On Liberals: They Always Side With Authoritarians When Their Interests Are Threatened by the Working Class
And how it's never their fault when they fail to accomplish their stated objectives
I just finished a good book on the momentous year of 1848, that year of multiple revolutions and wars in Europe by Mike Rapport, a Scottish historian, appropriately enough called 1848: Year of Revolution. Rapport is clearly no Marxist, but his rendition of the events of that year are thorough and he writes a good chronological narrative.
His description of how revolutions against authoritarian monarchy and aristocracy initially succeeded in multiple countries, only to collapse—sometimes in a few months and other times in a few years—was hauntingly familiar.
Liberals in those days, as they are now, were vested in the capitalist system of the time, and they wanted more power for themselves in government. Generally, they wanted the right to vote for all the propertied classes(meaning owners of real property), the abolition of aristocratic privilege and serfdom, and written constitutions enshrining those changes into law.
Many of them were employers who wanted to have a plentiful supply of labor when they needed it; others were professionals like lawyers and academics. They realized that in order to succeed in overthrowing, or radically reforming, the old aristocratic regimes they needed the support of at least the urban working classes, and in some countries they even figured out they needed the support of the rural peasantry and small farmers.
In order to obtain that support, they wrote and gave speeches with high-flying liberation rhetoric, resurrecting the old French Revolution slogan of Liberty, Equality and Fraternity, advocated for freedom of speech and religion, and excoriated the old aristocracy for being too authoritarian, too selfish, and too primitive.
In many countries—France, most of the smaller German states of the time, Prussia, all the constituent parts of the Austro-Hungarian Empire, and most of the Italian states, they were successful at first. Kings and princes were overthrown and fled; even Pope Pius went into exile from Rome. They established the Second Republic in France, and the Habsburg monarchy teetered, losing all of its Italian possessions, Hungary, and even fleeing Vienna for a time.

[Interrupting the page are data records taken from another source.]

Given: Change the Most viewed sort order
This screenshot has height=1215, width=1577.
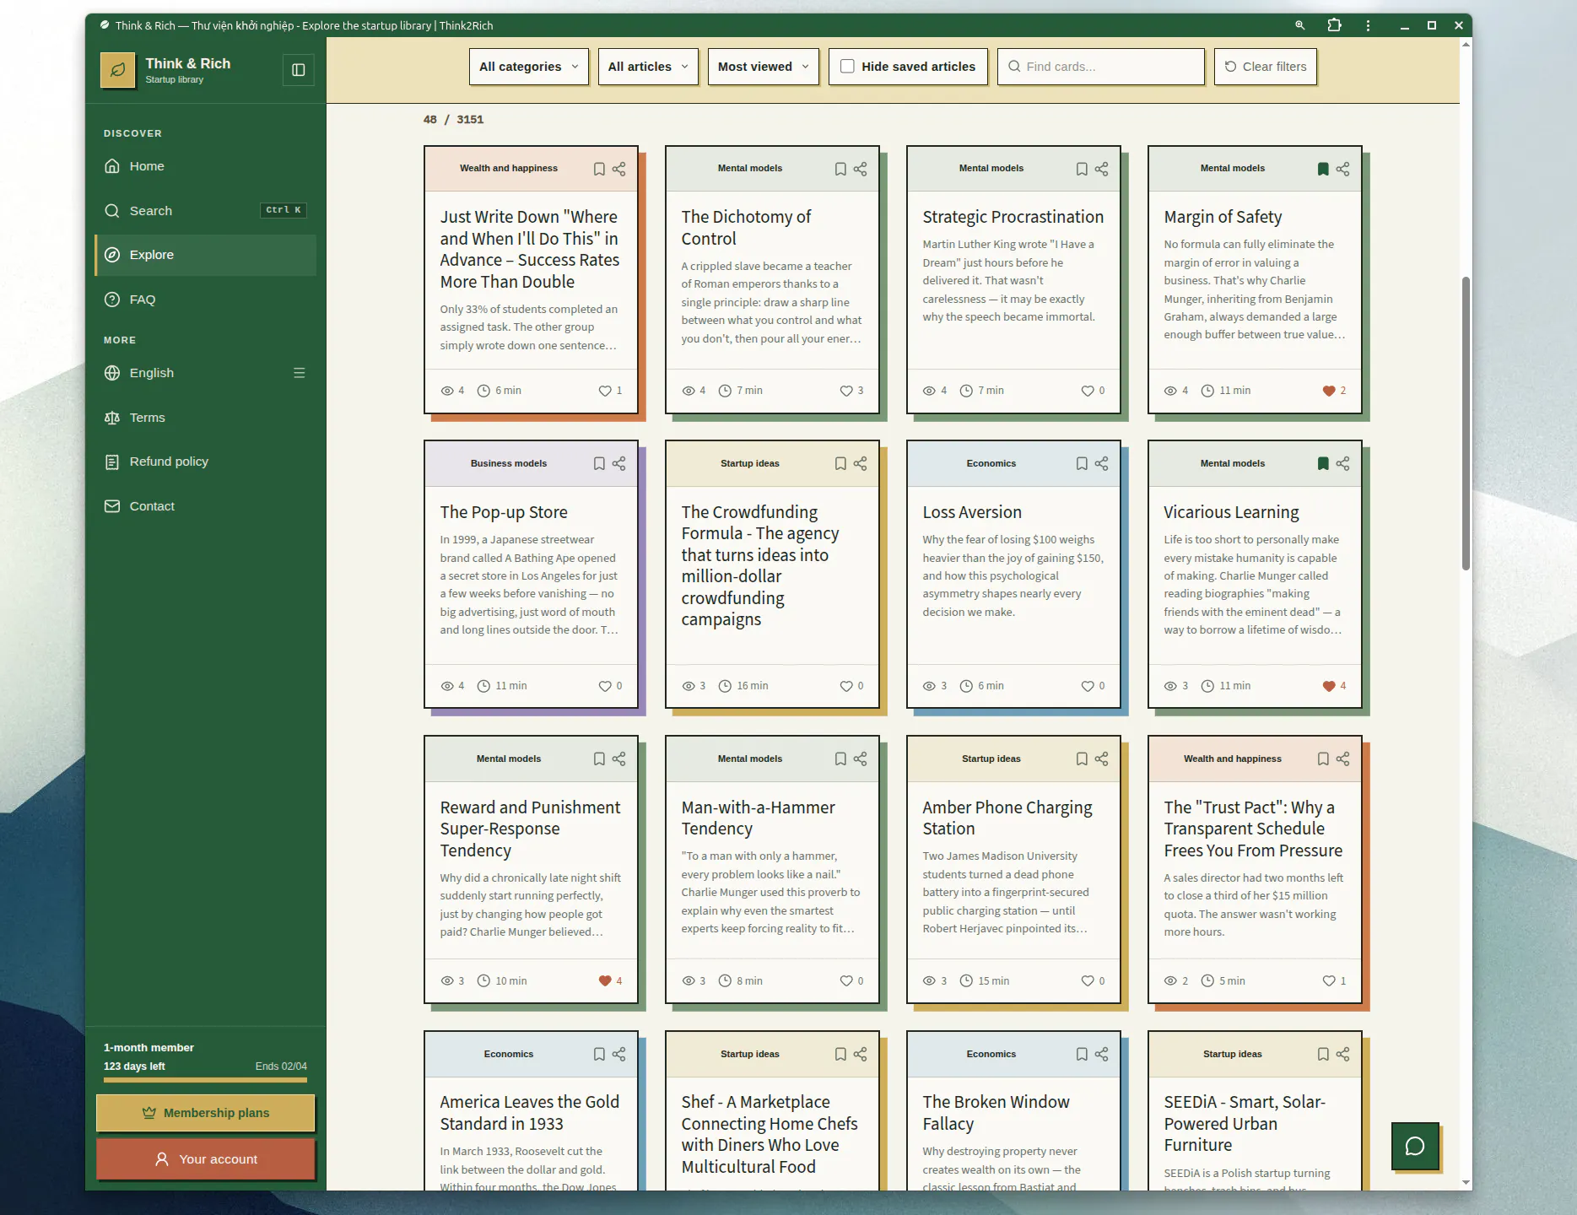Looking at the screenshot, I should (x=763, y=67).
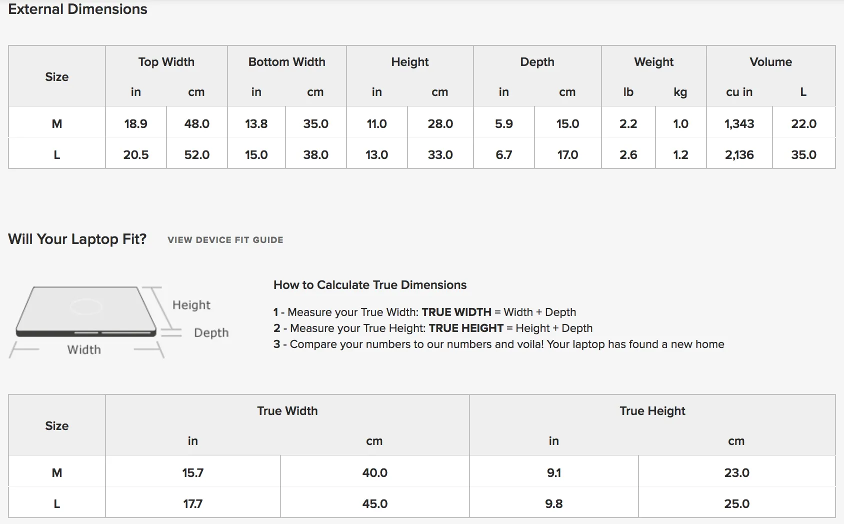
Task: Select the L row in External Dimensions
Action: click(422, 154)
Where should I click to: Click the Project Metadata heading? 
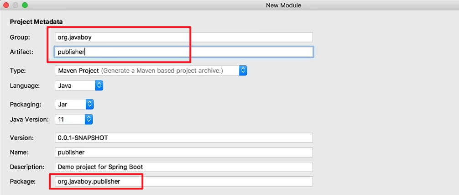coord(37,22)
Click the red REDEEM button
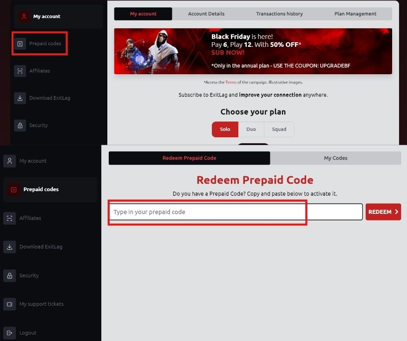 (x=383, y=212)
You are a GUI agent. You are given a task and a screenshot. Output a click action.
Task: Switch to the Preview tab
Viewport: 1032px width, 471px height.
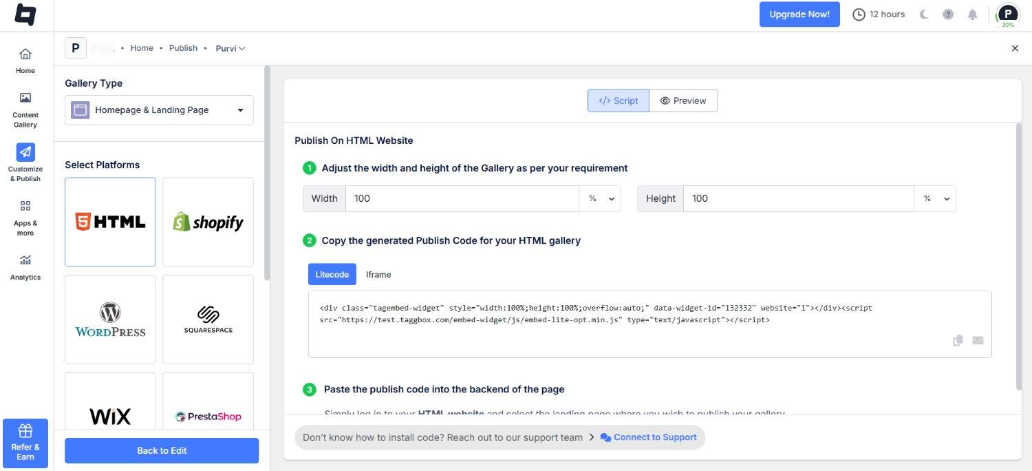pos(682,101)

In every country, though, they needed the support of large sections of the working class to take power—people who seldom owned real property and who had demands of their own. The most common were a right to work(which was often an assault on the privileges of the masters in the old feudal guild system), a ten hour work day, a right to vote for themselves, and a say in how they should work.

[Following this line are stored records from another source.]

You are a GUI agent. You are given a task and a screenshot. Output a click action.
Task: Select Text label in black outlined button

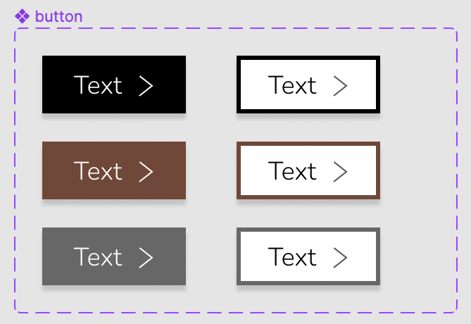click(x=292, y=85)
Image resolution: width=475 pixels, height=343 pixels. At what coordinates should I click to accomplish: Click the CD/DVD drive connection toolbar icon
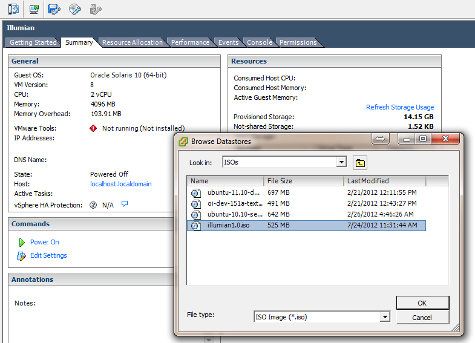(75, 9)
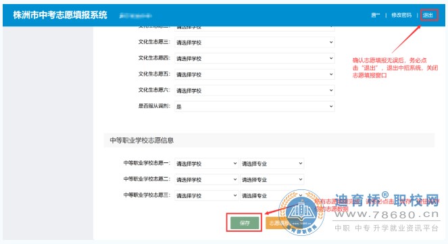
Task: Click the green 保存 save button
Action: click(245, 223)
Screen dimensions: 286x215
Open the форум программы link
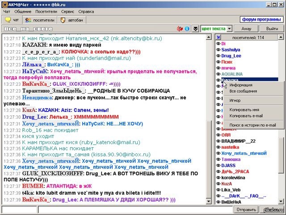tap(261, 20)

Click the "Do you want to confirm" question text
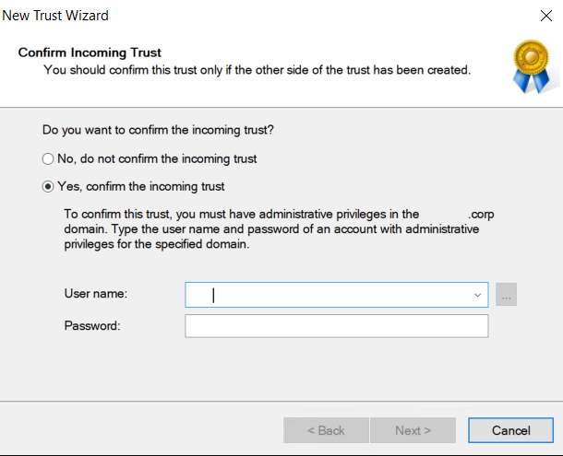point(158,131)
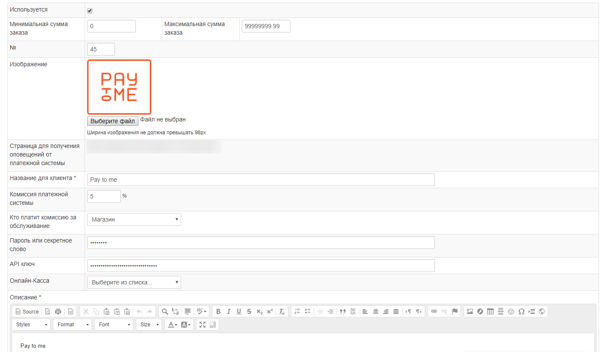Open the Кто платит комиссию dropdown
Viewport: 602px width, 352px height.
click(x=134, y=219)
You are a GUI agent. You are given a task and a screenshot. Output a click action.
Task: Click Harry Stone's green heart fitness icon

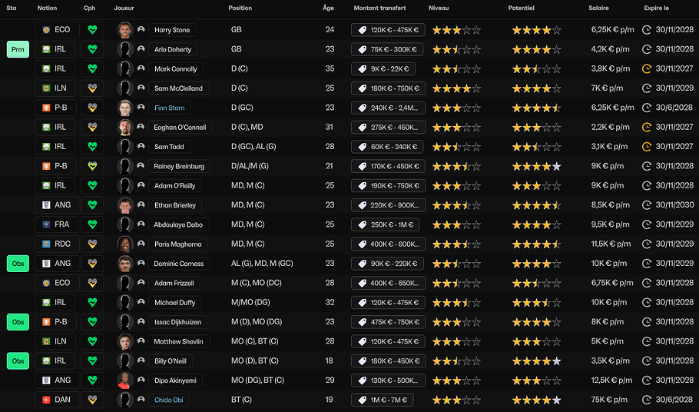click(92, 30)
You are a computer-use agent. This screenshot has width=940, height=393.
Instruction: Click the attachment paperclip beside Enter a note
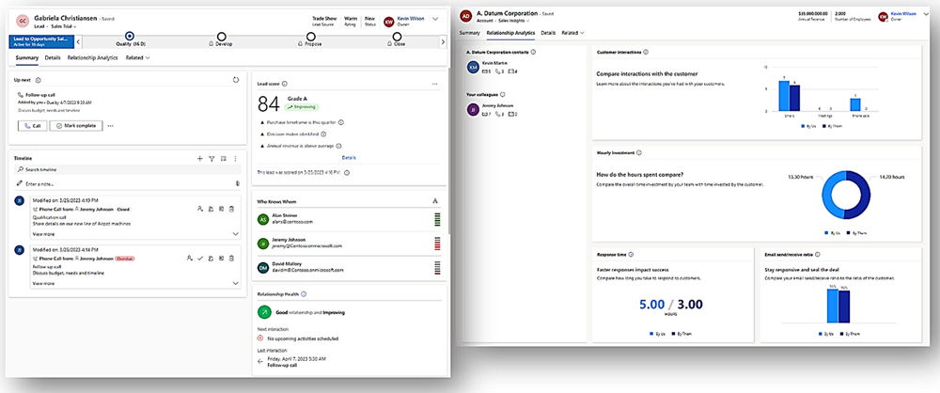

That last demand was often inspired by Karl Marx and Frederick Engels, who published The Communist Manifesto at the beginning of that fateful year. I should also point out that almost no one was calling for women’s suffrage, but it was 1848.
When the working classes got loud and started demonstrating and organizing, in every single instance, the liberals either tried to repress them themselves, using the existing police and their own armed militias or newly raised armies, decried violence and destruction of property, and either switched their support to the old aristocracy(which in many countries still maintained some control over existing standing armies) in exchange for at least a royal promise of a written constitution and protection against the working classes, who they feared and despised.

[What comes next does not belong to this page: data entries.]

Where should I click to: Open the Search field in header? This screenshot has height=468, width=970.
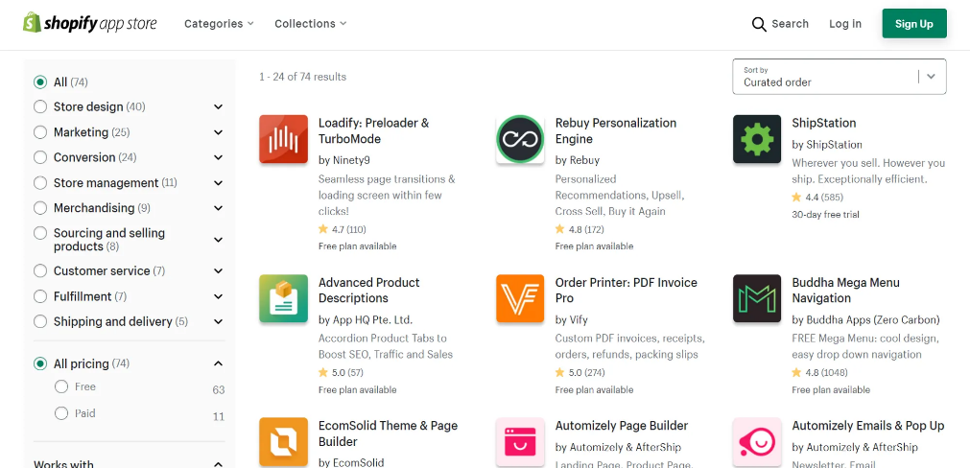point(780,24)
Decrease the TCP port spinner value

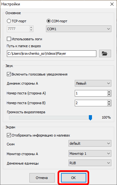pyautogui.click(x=31, y=30)
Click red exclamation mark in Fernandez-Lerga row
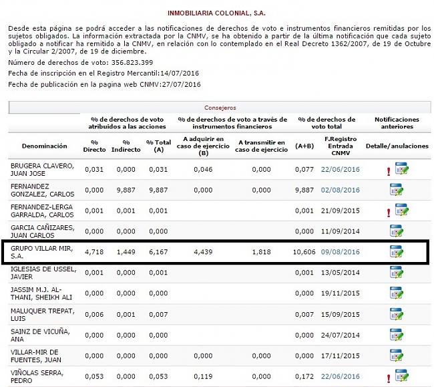This screenshot has width=434, height=387. [x=388, y=213]
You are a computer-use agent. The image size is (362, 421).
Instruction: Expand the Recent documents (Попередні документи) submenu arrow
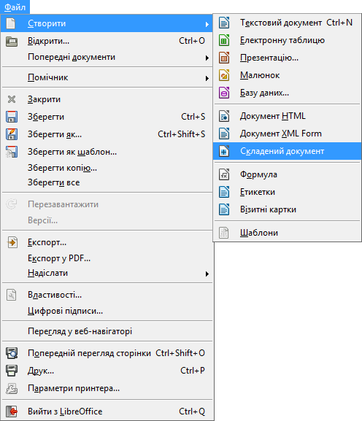pyautogui.click(x=207, y=58)
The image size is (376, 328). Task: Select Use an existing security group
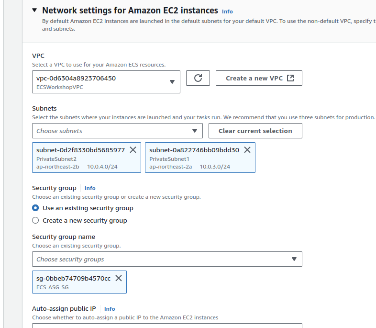click(x=35, y=208)
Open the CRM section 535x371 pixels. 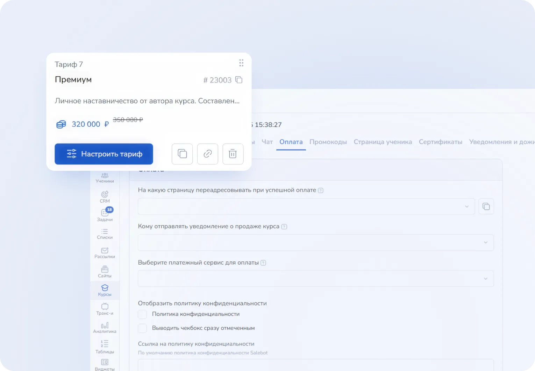(104, 197)
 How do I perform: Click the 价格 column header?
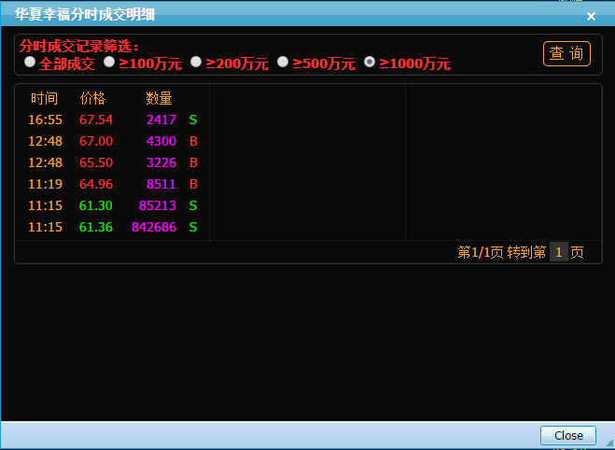(93, 98)
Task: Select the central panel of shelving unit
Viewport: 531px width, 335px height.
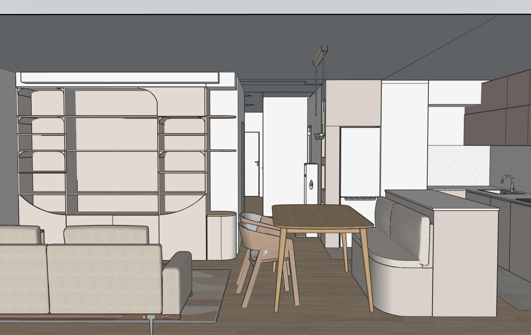Action: (x=113, y=151)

In some countries, such as Prussia and France, authoritarians like Otto von Bismarck and Louis Napoleon(soon to be Emperor Napoleon III) were able to play both sides of the liberal/working class divide, promising the liberals order and safety and the workers the abolition of taxes that the liberal revolutionary regimes had imposed on them.
Then, in their writings and speeches after the forces of reaction had won, liberals blamed the working classes for failing to support them without question, as if the latter had any material or ideological incentive to do so in the first place.
Marx noticed this at the time, and derided the liberal bourgeoisie with the observation that History repeats itself; first as tragedy, then as farce, a clear reference to the First Republic and the rise of Napoleon I, which also came about because the liberals of the time feared the working class more than it did an authoritarian regime.
The more things change, the more they stay the same. Like the liberals of the 19th century, those of today don’t want to talk about a system that might be better than capitalism; they want to portray it as the most desirable economic system possible, and to keep the working class in its place.
They fear and loathe working class people as ignorant and violent, and when it looks like the latter might actually be getting organized to achieve more power for themselves, they always either try to channel that power in ways they can control(as they managed to contain the American labor movement in the 1930s and 40s, and more recently the movement Bernie Sanders almost inadvertently started) or endorse straight-out authoritarian repression(as they did against Occupy Wall Street, the French Yellow Vest movement and the Canadian truckers).
The lessons of history are clear. Real populists of any sort who want to see the working class have real political and economic power must never, ever, entrust their fate to liberals. The liberals will turn on them every time it looks like they might actually succeed, and smear and blame the workers for trying in the first place.
Thank you for reading. Good night, and good luck.